Exercise goal: Below are entries. Pull out all lines containing "each".

####################

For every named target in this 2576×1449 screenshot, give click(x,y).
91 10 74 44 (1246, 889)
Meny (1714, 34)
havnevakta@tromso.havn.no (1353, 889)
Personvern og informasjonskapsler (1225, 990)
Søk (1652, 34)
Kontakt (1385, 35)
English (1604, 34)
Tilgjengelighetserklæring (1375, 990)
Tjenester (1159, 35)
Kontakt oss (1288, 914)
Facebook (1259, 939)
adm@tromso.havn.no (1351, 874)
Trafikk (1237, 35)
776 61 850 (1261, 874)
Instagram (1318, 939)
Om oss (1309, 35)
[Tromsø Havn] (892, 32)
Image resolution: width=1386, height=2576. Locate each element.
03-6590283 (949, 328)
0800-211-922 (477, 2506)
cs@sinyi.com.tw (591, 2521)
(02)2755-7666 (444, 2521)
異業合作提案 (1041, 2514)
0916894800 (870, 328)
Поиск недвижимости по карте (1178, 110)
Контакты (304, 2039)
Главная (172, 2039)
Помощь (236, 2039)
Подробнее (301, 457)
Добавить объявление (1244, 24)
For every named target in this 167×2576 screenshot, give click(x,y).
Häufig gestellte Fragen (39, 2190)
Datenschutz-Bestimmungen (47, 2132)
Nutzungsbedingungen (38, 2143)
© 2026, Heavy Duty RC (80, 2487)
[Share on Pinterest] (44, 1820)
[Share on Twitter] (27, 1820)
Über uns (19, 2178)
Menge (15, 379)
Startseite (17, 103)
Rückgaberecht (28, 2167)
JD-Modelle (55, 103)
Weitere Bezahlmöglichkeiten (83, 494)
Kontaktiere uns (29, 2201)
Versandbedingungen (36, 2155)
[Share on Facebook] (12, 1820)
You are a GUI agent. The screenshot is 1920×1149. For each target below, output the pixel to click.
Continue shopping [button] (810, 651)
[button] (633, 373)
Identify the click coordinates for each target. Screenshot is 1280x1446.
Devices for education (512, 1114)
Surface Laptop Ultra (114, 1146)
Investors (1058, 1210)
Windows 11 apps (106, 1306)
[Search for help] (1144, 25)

####################

Response:
Image resolution: width=1386, height=2576. Locate each element.
You are a GUI agent. The screenshot is 1920×1149. For each target below, output the pixel to click.
Identify the click coordinates for each target. Screenshot is 1280x1446.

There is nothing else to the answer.